##### Data shown #####

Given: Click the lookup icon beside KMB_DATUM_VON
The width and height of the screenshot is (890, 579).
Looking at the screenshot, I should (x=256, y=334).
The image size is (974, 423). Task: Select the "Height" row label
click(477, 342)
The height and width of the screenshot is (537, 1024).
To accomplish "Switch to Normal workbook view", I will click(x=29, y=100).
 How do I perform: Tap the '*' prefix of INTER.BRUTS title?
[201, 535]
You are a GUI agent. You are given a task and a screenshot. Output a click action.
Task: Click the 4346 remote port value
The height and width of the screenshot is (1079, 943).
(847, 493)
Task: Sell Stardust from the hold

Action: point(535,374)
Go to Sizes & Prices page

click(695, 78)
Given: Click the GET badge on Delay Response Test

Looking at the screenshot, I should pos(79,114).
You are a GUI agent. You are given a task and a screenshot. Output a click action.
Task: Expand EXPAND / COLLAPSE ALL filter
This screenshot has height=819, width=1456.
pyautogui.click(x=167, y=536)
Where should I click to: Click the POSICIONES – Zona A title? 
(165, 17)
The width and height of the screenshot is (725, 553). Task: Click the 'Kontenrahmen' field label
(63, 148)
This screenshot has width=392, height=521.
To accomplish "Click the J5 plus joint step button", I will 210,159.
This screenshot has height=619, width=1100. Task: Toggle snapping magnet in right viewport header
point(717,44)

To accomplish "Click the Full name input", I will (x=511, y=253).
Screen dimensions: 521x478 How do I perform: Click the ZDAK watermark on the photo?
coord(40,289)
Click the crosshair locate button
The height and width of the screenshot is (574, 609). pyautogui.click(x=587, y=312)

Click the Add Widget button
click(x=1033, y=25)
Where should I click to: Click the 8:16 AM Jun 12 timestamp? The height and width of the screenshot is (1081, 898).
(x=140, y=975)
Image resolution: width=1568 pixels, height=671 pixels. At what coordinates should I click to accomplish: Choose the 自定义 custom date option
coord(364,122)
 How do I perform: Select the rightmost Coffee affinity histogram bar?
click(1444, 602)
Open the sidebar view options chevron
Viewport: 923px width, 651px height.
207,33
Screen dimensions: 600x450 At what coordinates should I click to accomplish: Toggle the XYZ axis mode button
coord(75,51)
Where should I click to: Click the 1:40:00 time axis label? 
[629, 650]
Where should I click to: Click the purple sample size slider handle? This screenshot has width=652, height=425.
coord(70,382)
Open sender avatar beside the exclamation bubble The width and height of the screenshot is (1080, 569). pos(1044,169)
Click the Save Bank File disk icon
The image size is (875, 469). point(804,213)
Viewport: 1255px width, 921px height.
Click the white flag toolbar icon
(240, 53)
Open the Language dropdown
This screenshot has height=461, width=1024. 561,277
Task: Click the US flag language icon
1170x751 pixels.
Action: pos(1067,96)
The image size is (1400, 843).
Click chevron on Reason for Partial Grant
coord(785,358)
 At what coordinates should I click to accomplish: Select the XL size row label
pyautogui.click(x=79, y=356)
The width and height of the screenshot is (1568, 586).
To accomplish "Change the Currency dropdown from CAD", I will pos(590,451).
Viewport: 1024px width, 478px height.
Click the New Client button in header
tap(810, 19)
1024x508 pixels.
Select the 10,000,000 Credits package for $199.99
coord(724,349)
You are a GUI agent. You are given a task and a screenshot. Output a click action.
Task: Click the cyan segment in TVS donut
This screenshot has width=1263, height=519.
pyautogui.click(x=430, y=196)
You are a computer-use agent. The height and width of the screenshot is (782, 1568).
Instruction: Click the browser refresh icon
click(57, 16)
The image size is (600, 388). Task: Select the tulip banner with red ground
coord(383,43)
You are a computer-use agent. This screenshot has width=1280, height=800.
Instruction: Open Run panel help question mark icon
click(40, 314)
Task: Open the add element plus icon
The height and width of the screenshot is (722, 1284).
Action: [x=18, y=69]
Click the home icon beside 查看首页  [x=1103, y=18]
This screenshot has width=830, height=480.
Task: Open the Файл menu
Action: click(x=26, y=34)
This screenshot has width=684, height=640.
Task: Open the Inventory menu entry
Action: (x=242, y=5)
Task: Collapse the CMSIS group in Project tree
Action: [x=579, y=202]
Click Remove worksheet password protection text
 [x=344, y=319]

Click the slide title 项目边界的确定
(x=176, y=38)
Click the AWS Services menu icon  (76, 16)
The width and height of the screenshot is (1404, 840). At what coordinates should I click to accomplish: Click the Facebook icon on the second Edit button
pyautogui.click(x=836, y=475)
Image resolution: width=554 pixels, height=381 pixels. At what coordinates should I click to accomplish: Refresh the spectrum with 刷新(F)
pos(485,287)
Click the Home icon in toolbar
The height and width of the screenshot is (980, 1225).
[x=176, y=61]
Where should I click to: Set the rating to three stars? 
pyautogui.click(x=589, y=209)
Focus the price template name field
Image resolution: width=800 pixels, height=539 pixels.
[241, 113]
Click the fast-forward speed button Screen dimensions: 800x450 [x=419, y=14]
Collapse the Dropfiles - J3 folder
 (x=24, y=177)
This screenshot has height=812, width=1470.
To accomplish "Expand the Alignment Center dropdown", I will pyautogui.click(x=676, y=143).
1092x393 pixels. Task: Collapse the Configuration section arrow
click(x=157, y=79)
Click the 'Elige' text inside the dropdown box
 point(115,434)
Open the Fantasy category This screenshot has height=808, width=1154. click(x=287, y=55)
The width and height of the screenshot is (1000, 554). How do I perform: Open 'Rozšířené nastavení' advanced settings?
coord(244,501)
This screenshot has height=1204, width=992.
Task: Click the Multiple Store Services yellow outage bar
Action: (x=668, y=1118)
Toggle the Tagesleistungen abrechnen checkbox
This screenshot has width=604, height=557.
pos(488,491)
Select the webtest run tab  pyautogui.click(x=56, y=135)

#####

Problem description:
With the line that has "You are a computer-use agent. The" as the first and the line that has "Click the AWS" as the last, repeat exactly that run of lines above and no more.

Task result:
You are a computer-use agent. The height and width of the screenshot is (782, 1568).
Instruction: Click the browser refresh icon
click(57, 16)
The image size is (600, 388). Task: Select the tulip banner with red ground
coord(383,43)
You are a computer-use agent. This screenshot has width=1280, height=800.
Instruction: Open Run panel help question mark icon
click(40, 314)
Task: Open the add element plus icon
The height and width of the screenshot is (722, 1284).
Action: [x=18, y=69]
Click the home icon beside 查看首页  [x=1103, y=18]
This screenshot has width=830, height=480.
Task: Open the Файл menu
Action: click(x=26, y=34)
This screenshot has width=684, height=640.
Task: Open the Inventory menu entry
Action: (x=242, y=5)
Task: Collapse the CMSIS group in Project tree
Action: [x=579, y=202]
Click Remove worksheet password protection text
 [x=344, y=319]

Click the slide title 项目边界的确定
(x=176, y=38)
Click the AWS Services menu icon  (76, 16)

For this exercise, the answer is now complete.